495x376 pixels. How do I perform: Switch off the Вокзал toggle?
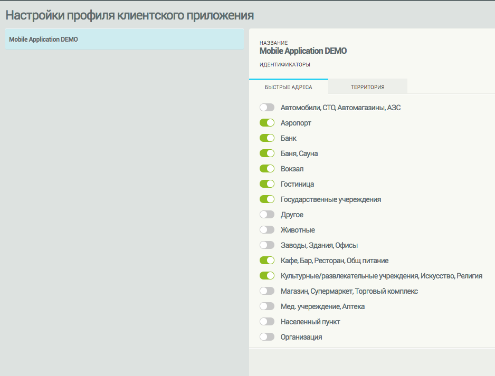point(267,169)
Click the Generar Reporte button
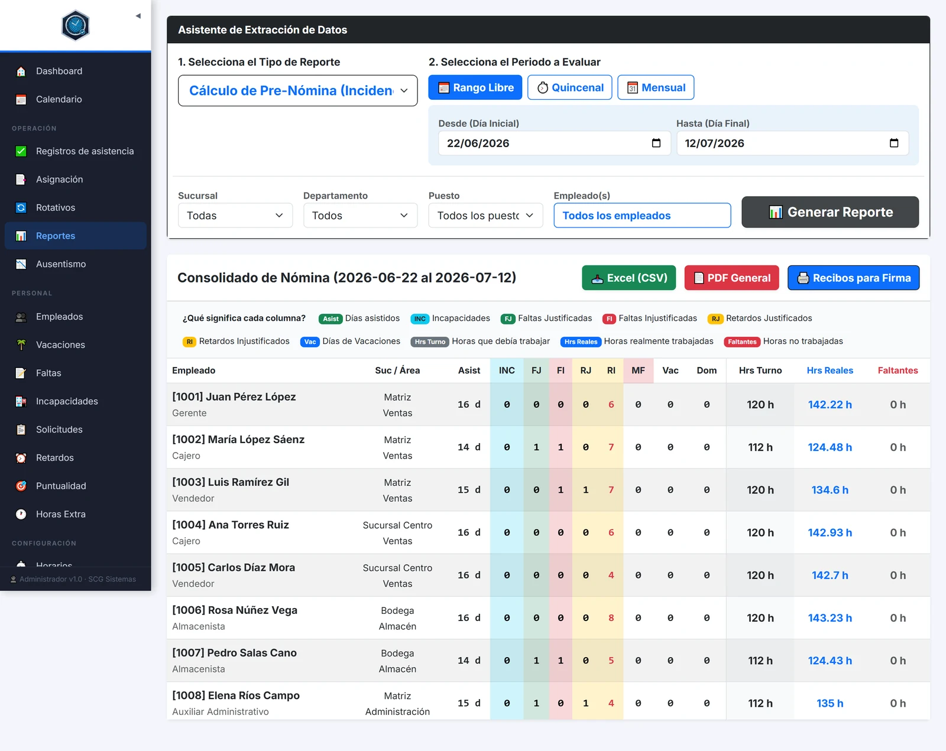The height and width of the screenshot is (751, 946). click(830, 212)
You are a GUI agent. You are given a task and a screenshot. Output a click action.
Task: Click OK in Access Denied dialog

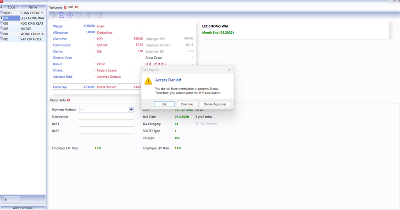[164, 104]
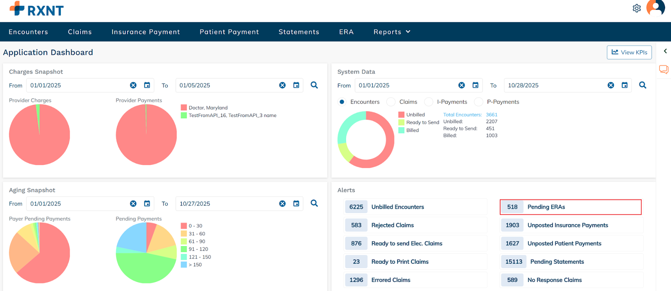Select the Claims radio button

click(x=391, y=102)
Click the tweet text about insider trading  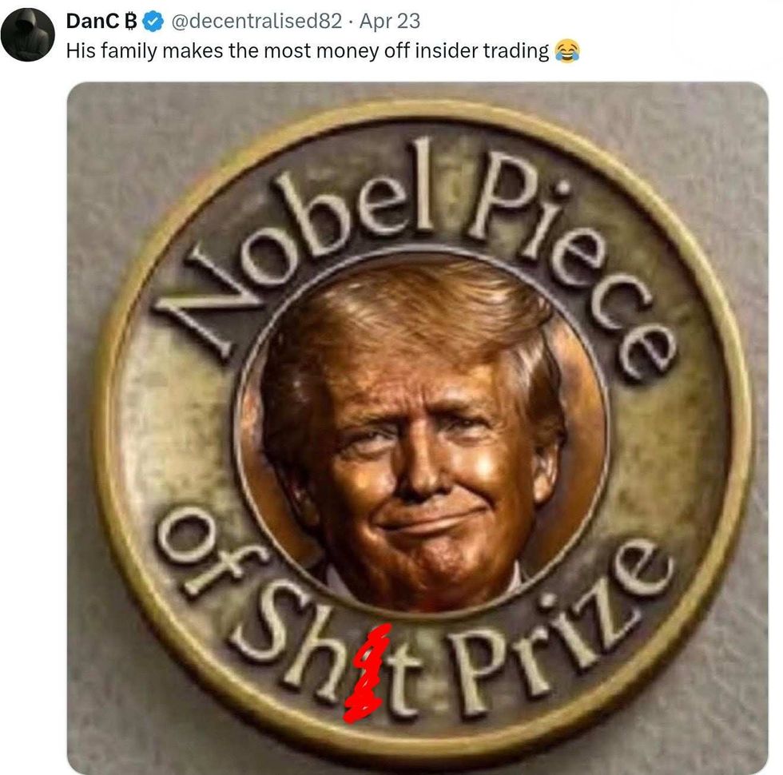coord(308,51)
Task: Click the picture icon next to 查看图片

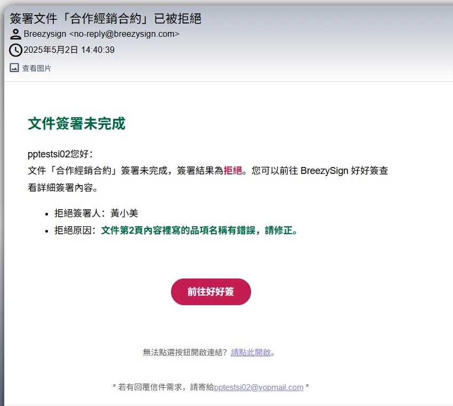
* * * * *
### EXERCISE REQUIREMENTS:
From the first line of the records down through the line containing "You are a GUI", transcribe exactly those lines and no others, both ends kept, pictures dropped.

### ANSWER BELOW:
495x376 pixels. How do I perform: Switch off the Вокзал toggle?
point(267,169)
Click the Generar Reporte button
The height and width of the screenshot is (751, 946). click(830, 212)
You are a GUI agent. You are given a task and a screenshot. Output a click action.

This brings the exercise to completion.